Bird watchers wanted
The annual winter census is an important source of data for researchers and conservationists. It’s also a way to get more people looking at birds, Figueroa says.
A doctoral student studying regional development, Figueroa says Sonora attracts many tourist birders - making it an important, though underdeveloped, economic sector, she says. But few locals participate. Those who do are largely biologists and ecologists.
González and others want to change that. And they hope events like the Christmas Bird Count can help.
“It’s an easy way to take part in science,” said González. “Plus it’s a great way to meet people, to get exercise, to have fun.”
Figueroa says one of the biggest benefits is that newbies are teamed up with experts who can help them figure out where to look and what they are seeing.
When she started out, she said, “I just saw birds, but I couldn’t tell them apart.”
And learning more about birds — their unique plumage, behaviors and habitats — increases people’s interest in protecting them, she says.
“I remember when I first looked through binoculars and could see all these details — the colors and the patterns,” she said. “It really captured my attention.”

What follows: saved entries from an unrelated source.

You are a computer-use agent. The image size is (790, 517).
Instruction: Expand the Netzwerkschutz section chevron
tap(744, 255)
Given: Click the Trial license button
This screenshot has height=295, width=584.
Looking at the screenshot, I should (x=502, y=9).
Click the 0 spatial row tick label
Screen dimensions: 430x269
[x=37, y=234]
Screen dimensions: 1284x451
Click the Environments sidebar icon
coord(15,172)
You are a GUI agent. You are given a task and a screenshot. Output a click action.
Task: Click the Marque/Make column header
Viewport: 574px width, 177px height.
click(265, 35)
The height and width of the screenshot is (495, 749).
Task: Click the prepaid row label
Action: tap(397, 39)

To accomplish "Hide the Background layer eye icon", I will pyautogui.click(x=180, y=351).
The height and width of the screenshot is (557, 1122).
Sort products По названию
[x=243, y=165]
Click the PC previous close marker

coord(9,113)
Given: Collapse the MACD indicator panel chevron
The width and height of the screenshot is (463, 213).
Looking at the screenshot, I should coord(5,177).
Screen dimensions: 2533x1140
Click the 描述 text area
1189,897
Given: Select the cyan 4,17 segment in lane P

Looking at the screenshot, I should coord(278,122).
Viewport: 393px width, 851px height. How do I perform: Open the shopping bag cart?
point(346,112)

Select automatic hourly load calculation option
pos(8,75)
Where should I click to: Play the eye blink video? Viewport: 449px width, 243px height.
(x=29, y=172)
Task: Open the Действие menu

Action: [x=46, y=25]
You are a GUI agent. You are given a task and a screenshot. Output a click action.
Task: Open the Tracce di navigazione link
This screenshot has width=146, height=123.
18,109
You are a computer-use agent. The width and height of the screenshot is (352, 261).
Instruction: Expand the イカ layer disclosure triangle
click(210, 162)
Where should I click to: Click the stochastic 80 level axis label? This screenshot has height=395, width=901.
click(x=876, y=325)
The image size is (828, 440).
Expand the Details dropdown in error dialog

“It’s like collecting Pokémon,” adds Selene Terán. “It’s really exciting — or at least it is for me — when you spot a new bird. It’s like, ‘Oh my gosh, look at it! It’s so beautiful!’”
Lagunas de quiroga
Terán, an ecologist, has been birdwatching for a few years now, and she says nothing beats seeing a new species for the first time.
Today, she added several lifers, or birds she’s never identified before: a lazuli bunting; Baltimore oriole, a few ducks.
It’s late afternoon and the entire group has reunited at the Lagunas de Quiroga — formerly part of the Sonoran River delta and now just scattered ponds filled with runoff from that city’s water treatment plant.
Suddenly, Terán gasps.
“Look. On this side!” she said, alerting her companions to a vermillion flycatcher near the water’s edge.
In a couple of hours, the birders have identified more than 70 species of ducks, herons, coots and raptors. Over the course of the day, they spotted 121 species.
“It’s a miracle that they arrive here,” saidEduardo Gómez, a long-time recreational birdwatcher, his expertise has landed him jobs with the U.S. Fish and Wildlife Service and now Mexico’s national parks service equivalent, CONANP.
Of nearly 600 bird species found in the state, he says some 400 are migratory birds that come from Canada and the United States.
Having wings, Gómez says, birds don’t know borders. That means it’s important not only to study birds on both sides of the border to understand how they are doing and how to protect them, but that their wellbeing is tied to the conservation of their habitats throughout their range and their ability to move freely from one place to the next.
In Mexico, data collection on most bird species is still in its early stages, he said: “We’re just barely taking the first steps. There is still a lot of learning to do.”
But he believes it's critical to begin implementing conservation strategies in Hermosillo now, especially as climate change and growing development are increasingly impacting bird populations.
“If we don’t act, it could be something we regret all our lives,” he said. “And those who are in positions of power need to know the importance and potential of places like this.”
With a little cleaning up, he says, the lagoons could not only serve as habitat for migratory birds but provide recreation and a tourist attraction.
Instead, it’s full of trash and being eaten up by developments.
“It’s the most important site we have in the city,” said González. “And they’re filling it in more all the time.”
Some of the ponds where the birders had previously spotted interesting species are already gone.
The sun is starting to set as the group heads to leave.
Then someone spots another bird.
“There it is! There it is!”
“That’s a rare one."
“Classic,” says González with a chuckle. “Something you realize when you start spending time with birders, you can never get anywhere because they’re always going, ‘Look, how beautiful."”
There’s always another bird to find.